THINGS TO DO
**a)** From the passage on phone deregulation, list the technologies that newcomers use to compete with traditional home phone service.
**b)** Print the passage on phone deregulation from "Descendants of the" up to and including "of traditional oversight.".
─── TEXT PROVIDED
As wireless phones continue to eclipse landlines, does traditional home phone service still merit the kind of special oversight provided by agencies such as Pennsylvania's Public Utility Commission and New Jersey's Board of Public Utilities?

As wireless phones continue to eclipse landlines, does traditional home phone service still merit the kind of special oversight provided by agencies such as Pennsylvania's Public Utility Commission and New Jersey's Board of Public Utilities?

Descendants of the old Ma Bell monopoly, led by Verizon and AT&T, say no, and have been pushing in state capitals for a get-out-of-regulation pass. Their effort failed last year in New Jersey, but a similar proposal, House Bill 1608, is on the table in Harrisburg, with a hearing set for next month.

The companies say deregulation would allow them to compete more aggressively with newcomers using different technologies - wireless, voice-over-Internet, and cable phone service - that are largely free of traditional oversight.

"The bill would move Pennsylvania toward a level playing field," said its chief sponsor, State Rep. Warren Kampf (R., Chester). Kampf says his bill, which has about 60 cosponsors, is similar to laws enacted in 20 other states.

Critics of the proposal, led by consumer organizations such as AARP, say it is at best premature in a state whose rural expanses often lack or have spotty wireless coverage. In cities and suburban areas, they argue, the bill would allow phone companies to easily escape the "provider-of-last-resort" obligation that has helped Pennsylvania have near-universal phone service.

And they say that when something goes wrong, the bill would leave consumers without a crucial avenue of complaint - a point stressed last month by PUC Commissioner James H. Cawley in an appearance on Pennsylvania Cable Network.
──────
─── DATA LISTING
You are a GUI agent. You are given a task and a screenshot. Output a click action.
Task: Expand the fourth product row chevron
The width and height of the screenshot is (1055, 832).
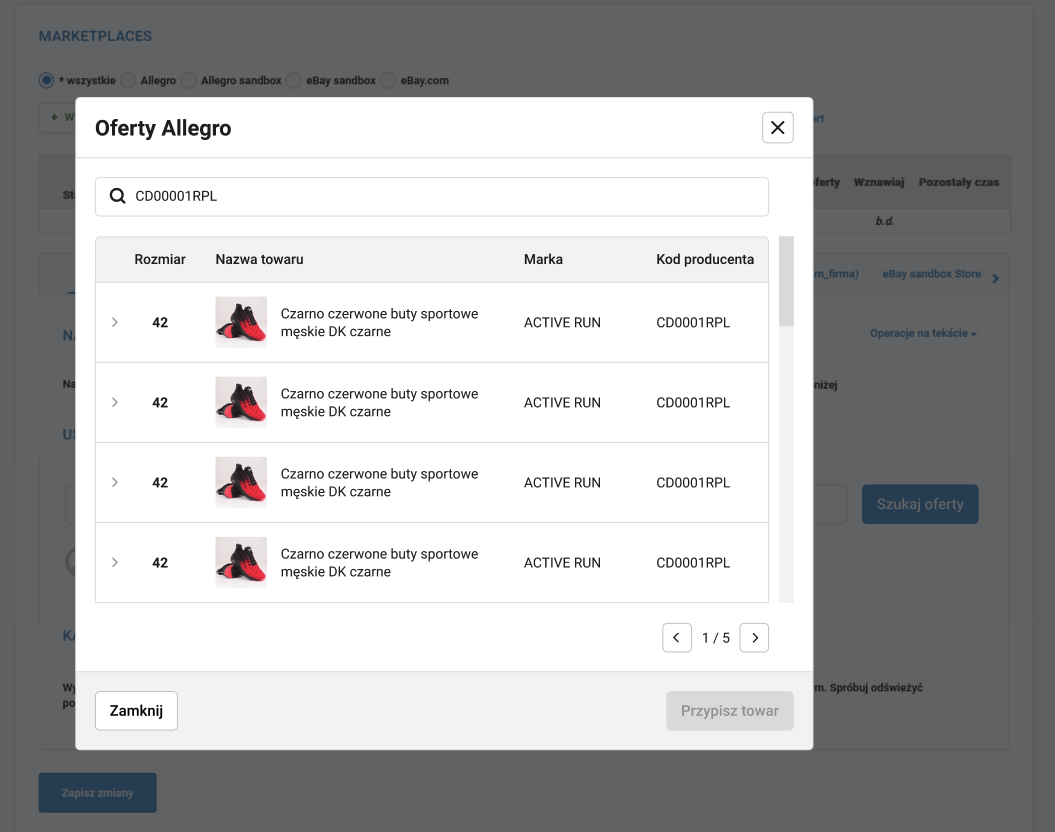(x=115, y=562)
──────
─── DATA LISTING
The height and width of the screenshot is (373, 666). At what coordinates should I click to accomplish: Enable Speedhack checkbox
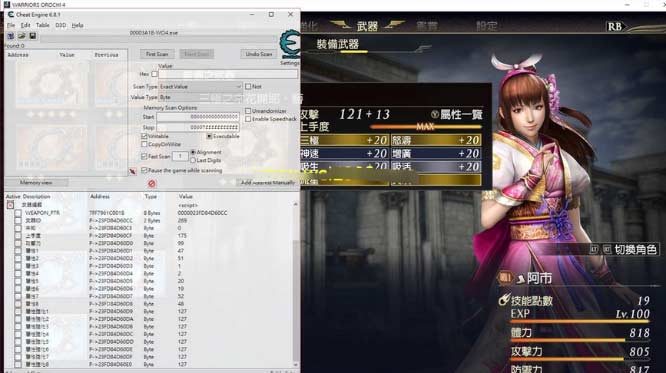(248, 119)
──────
─── DATA LISTING
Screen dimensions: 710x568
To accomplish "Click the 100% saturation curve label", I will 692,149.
──────
TASK ANSWERS
**a)** Wireless, voice-over-Internet, and cable phone service.

**b)**
Descendants of the old Ma Bell monopoly, led by Verizon and AT&T, say no, and have been pushing in state capitals for a get-out-of-regulation pass. Their effort failed last year in New Jersey, but a similar proposal, House Bill 1608, is on the table in Harrisburg, with a hearing set for next month.

The companies say deregulation would allow them to compete more aggressively with newcomers using different technologies - wireless, voice-over-Internet, and cable phone service - that are largely free of traditional oversight.